We can't help the farmers with recent bad weather luck, but we certainly can buy and gobble up their "problem."
So, the stores are chock-a-block with berries, stacked up and begging to come home with us. When faced with a "bogo" special at the market, I instinctively grab 'em. As many as I can get home. But, how to use them all up before they get mushy--and, worse, fuzzy?
First, it's important to store them right: take them out of the clamshell or berry basket, and spread them on a paper-towel lined plate, so they can't touch. They're like little kids in the car on a long journey: "she's touching me!" They hate that. If you're going to gobble them up very soon, leave them out of the fridge, as they seem to lose some flavor in the chill.

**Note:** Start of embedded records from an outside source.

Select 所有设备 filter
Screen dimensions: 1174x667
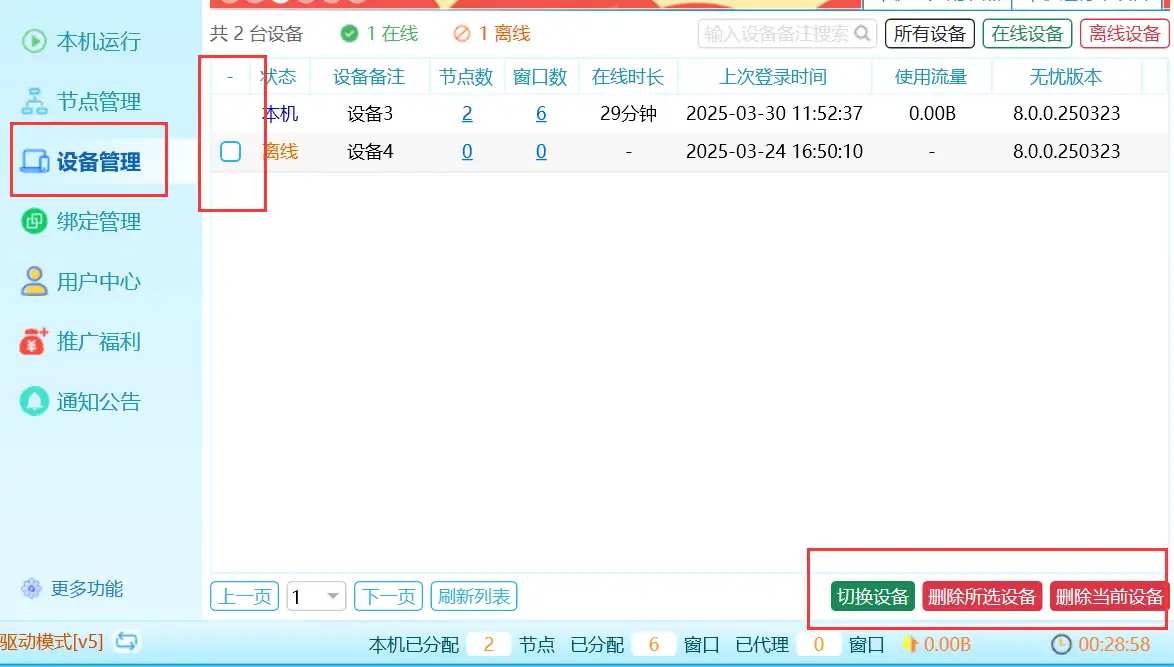[x=929, y=34]
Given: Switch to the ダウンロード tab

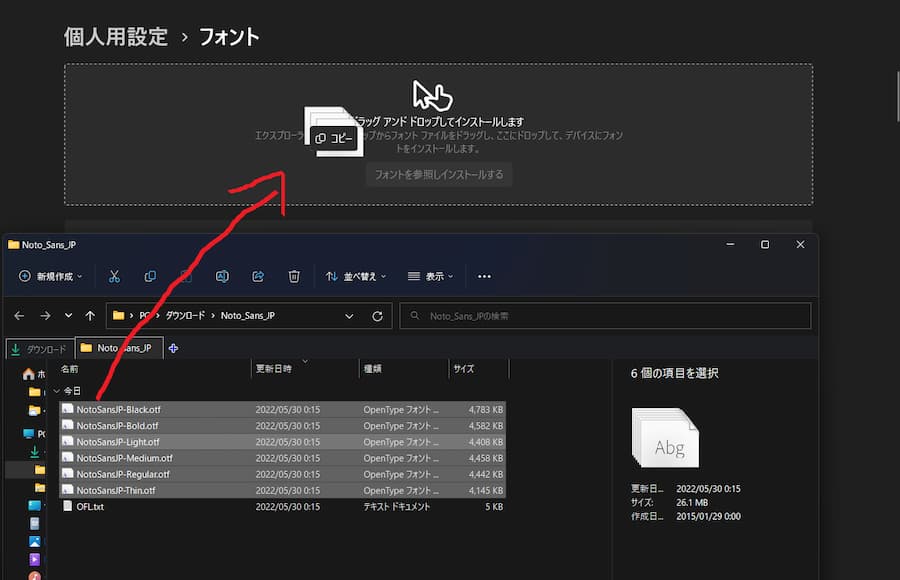Looking at the screenshot, I should coord(42,347).
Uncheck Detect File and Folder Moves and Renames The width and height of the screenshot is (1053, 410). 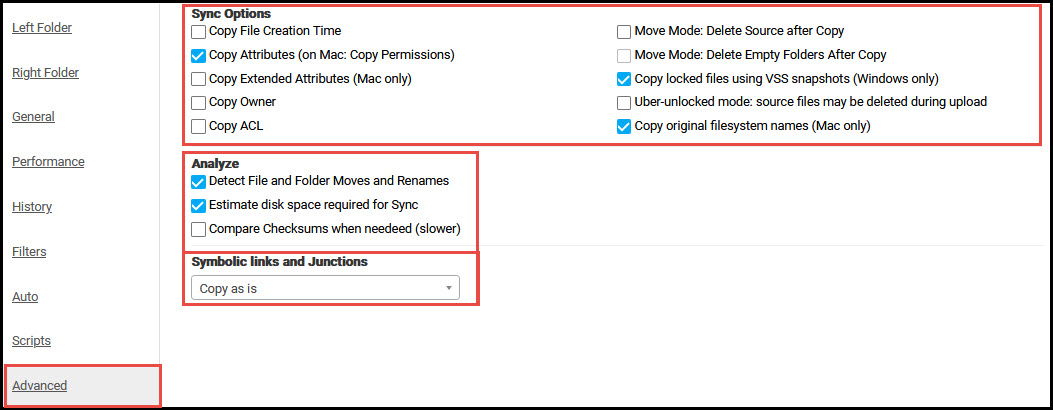point(198,182)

Otherwise, pop another paper towel on top and put the plate in the fridge.
Now, recipes. I've been bookmarking them, so as to address the multiple pounds of berries we're buying per week. Mostly we eat them straight, but sometimes a bit of class is called for. We all probably know how to whip up a tart or assemble a shrotcake-y treat... but here are a couple of my current favorites that are a little unusual:
What interesting ways do you like to eat strawberries? Need more ideas!
*My advice: buy only organic strawberries. They're one of those "dirty dozen" foods which you really must avoid conventionally: they're loaded with spray residue. No bueno. Hey, why not download a dirty/clean dozen wallet guide or iPhone app?

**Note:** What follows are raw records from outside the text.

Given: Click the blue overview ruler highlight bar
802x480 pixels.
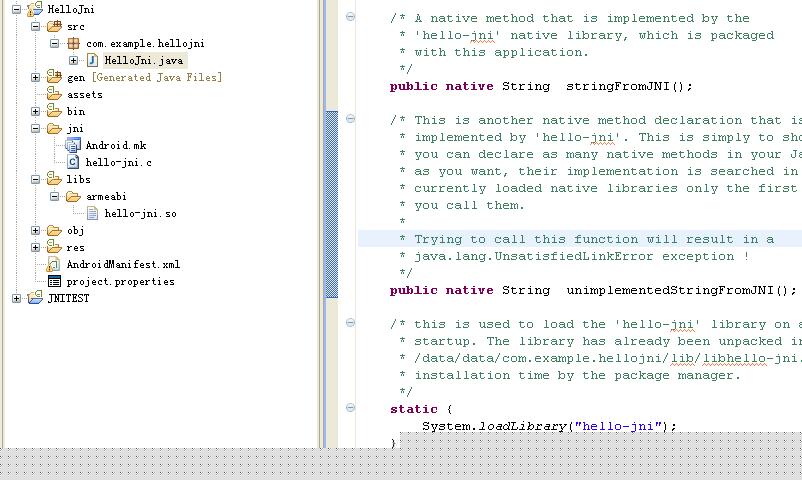Looking at the screenshot, I should pyautogui.click(x=331, y=204).
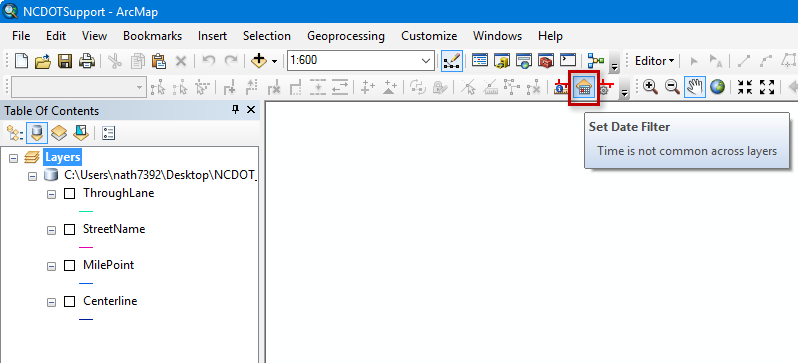Open the Editor Toolbar pencil icon
This screenshot has height=363, width=798.
click(x=452, y=61)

Fresh pasta. Always yummy, but we both agreed we don't quite have the right recipe yet. Anyone have a good one to share?
Pizza with garden kale, yukon gold potatoes, yellow onion and thyme. Starting with the fresh-picked kale, I then turned to our trusty Flavor Bible for some good suggestions for complementary ingredients. It never disappoints.
- Act 2 -
Told you, this kid is nuts-o for brooms. We spent some quality time this weekend perusing options in the Container Store catalog. We even fished this fine literature out of the recycling bin once. A committed obsession (and compliant parents).
- Act 3 -
I did some serious garden puttering, one of my main talents.
Thank you for the lovely recent comments on the progress of our first veggie garden at this new house! I'm totally enthralled with the daily progress. I promise you I always kiss and hug the baby and husband upon arriving home from work days, but it's never long before I tip-toe outside to see what's doing. There's so much to learn--like oh! So THAT'S how baby fennel bulbs form. Or, woops, that's what happens when you wait to thin the carrot beds. Oh.

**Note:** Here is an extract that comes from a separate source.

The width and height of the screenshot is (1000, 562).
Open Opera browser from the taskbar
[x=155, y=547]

But, as I said earlier, there's always something positive to behold out there. Nature just keeps doing her thing (Happy Earth Day!). Tonight, I moseyed outside to pick some kale for pizza (what else) and noticed that amid all the pretty white pea flowers, there were the first little teensy pods starting to poke out, making plans to fatten up with smooth little green jewels inside.
But, oh, I assure you things are never all perfect. In the last few days, a couple of little gardening thorns have found their way to my side. Perhaps a little venting is in order? OK, here's my dirt list:
1. Dang, I started too early! Right inside our back garden door is a wooden table covered with a green tangle of my summer crops: cherry, pear and violet tomatoes, green and purple tomatillos, two types of basil, hot Thai peppers, etc etc. For eight weeks or so, they've all been snug as bugs on a heating mat, under two sets of grow lights (two different heights). But, some of the most vigorous tomatoes (ok, nearly all of them) are going absolutely nuts, and are threatening to blow the lid off the tallest setting of the lights. The tomatillos started flowering, for pete's sake. Oops.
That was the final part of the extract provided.